The position mandates a high level of expertise, along with a rich history in complex infrastructure management:

  • A minimum of 10 years of experience in Site Reliability Engineering, Systems Engineering, or Software Engineering involving large-scale infrastructure.
  • Expert-level software engineering skills, emphasizing a strong history of creating production-grade automation and systems.
  • Profound knowledge of Linux, networking, and distributed systems design at scale.
  • Extensive experience in debugging and resolving issues across the hardware, OS, networking, and application layers.
  • Demonstrated leadership ability to guide technical initiatives across teams without direct authority, showcasing strong communication skills and a systems-thinking mindset.

Nice to Have

Although not mandatory, the following skills and experiences would be beneficial:

  • Hands-on experience with AI or HPC platforms, particularly dealing with GPUs, InfiniBand/RDMA interconnects, and workload schedulers like SLURM.
  • Familiarity with Kubernetes at scale and various cloud architectures (hybrid and bare-metal).
  • A history of delivering significant enhancements in reliability, scalability, or operational efficiency.

Salary Information

The salary range for this position is notably lucrative, demonstrating Nscale's commitment to attracting top talent. The base salary is outlined to be between $150,000 and $2,150,000 USD. Please note that actual compensation can vary based on factors like skill set, experience, education, and location. Alongside the base salary, the role may offer additional benefits such as bonuses, equity, and participation in commission programs.

Benefits

Nscale emphasizes a collaborative and innovative work environment that values employee contributions. The company promises a highly competitive package, including benefits such as:

  • Medical, dental, and vision coverage.
  • Flexible paid time off.
  • Parental leave.
  • Retirement plan participation.

The company is deeply committed to creating an inclusive workplace and encourages applicants from diverse backgrounds, including people of color, the LGBTQ+ community, individuals with disabilities, and those from underrepresented socio-economic backgrounds.

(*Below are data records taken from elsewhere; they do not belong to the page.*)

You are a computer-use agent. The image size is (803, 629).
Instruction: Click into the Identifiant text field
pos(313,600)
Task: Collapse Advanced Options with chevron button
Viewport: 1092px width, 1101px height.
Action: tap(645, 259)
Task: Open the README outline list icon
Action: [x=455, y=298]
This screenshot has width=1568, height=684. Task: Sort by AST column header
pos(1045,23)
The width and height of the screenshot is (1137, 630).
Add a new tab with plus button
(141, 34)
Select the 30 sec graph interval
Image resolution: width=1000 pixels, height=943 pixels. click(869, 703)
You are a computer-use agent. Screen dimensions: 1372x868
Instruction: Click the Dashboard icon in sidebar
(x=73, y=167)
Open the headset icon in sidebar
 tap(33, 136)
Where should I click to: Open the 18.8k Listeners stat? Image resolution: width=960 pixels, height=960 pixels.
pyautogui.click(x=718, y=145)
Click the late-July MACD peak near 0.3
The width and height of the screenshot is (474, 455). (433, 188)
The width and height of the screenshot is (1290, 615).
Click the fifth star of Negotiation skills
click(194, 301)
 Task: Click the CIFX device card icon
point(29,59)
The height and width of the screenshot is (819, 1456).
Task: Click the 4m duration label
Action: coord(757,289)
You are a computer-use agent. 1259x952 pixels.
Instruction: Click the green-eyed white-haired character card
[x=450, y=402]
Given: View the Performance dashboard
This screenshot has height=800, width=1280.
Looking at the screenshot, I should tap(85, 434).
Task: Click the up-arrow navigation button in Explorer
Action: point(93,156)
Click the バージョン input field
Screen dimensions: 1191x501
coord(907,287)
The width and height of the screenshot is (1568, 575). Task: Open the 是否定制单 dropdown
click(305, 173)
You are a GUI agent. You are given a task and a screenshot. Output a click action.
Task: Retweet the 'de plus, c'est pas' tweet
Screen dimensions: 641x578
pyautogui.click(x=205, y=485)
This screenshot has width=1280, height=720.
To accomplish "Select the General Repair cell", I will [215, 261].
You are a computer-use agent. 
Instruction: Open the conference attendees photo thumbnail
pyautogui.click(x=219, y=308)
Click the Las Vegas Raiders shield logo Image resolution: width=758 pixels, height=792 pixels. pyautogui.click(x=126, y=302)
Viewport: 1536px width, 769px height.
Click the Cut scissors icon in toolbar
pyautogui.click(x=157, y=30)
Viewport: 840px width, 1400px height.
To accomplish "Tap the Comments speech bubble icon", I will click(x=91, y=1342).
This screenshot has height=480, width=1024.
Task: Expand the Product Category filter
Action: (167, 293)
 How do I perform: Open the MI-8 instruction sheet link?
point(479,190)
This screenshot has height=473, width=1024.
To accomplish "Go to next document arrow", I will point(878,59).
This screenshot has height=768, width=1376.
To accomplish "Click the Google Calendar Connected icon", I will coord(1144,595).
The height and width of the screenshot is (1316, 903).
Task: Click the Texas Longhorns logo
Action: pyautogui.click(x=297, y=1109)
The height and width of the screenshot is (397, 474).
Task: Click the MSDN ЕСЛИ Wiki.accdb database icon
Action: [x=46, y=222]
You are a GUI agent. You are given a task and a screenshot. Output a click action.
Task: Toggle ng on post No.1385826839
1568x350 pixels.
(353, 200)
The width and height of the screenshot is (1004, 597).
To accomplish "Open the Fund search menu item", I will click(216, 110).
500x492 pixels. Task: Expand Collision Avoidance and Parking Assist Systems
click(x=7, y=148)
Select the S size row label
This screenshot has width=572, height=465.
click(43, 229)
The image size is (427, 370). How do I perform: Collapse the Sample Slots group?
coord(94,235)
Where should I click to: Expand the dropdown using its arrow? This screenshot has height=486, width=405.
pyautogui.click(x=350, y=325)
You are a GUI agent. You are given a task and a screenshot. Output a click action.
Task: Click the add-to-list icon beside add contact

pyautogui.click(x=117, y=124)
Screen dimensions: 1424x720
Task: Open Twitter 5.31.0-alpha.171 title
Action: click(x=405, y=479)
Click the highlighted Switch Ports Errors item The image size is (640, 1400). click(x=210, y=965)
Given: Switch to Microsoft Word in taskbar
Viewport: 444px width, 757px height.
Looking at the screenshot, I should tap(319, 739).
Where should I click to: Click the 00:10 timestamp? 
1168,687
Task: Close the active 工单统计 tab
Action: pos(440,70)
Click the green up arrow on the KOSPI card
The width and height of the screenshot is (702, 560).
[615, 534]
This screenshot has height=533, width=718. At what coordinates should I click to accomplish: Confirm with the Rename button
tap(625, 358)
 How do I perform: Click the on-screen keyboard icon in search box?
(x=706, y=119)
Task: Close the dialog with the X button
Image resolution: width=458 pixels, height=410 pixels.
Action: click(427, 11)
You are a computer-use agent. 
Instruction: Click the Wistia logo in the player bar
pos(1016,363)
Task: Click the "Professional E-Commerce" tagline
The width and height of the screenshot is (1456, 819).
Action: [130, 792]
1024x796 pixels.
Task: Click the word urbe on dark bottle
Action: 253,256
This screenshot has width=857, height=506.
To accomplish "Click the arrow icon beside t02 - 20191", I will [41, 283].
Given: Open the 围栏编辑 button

Culture and Work Environment

Nscale adopts a remote-first approach, demonstrating a commitment to flexibility and work-life balance. Employees are encouraged to create their schedules around significant life moments, ensuring a human-first workplace environment that fosters both productivity and well-being. This dynamic progression plan is tailored to individual ambitions, enabling employees to grow and innovate in their roles.

In summary, the Principal Site Reliability Engineer role at Nscale is an exceptional opportunity for professionals seeking to contribute to the cutting-edge field of AI infrastructure while enjoying a rewarding work environment, competitive salary, and ample opportunities for personal and professional growth.



This job offer was originally published on himalayas.app

Nscale

United States

Software development

Full-time

June 25, 2026

2 views

0 clicks on Apply Now


Similar job offers


This job offer summary has been generated using automated technology. While we strive for accuracy, it may not always fully capture the nuances and details of the original job posting. We recommend reviewing the complete job listing before making any decisions or applications.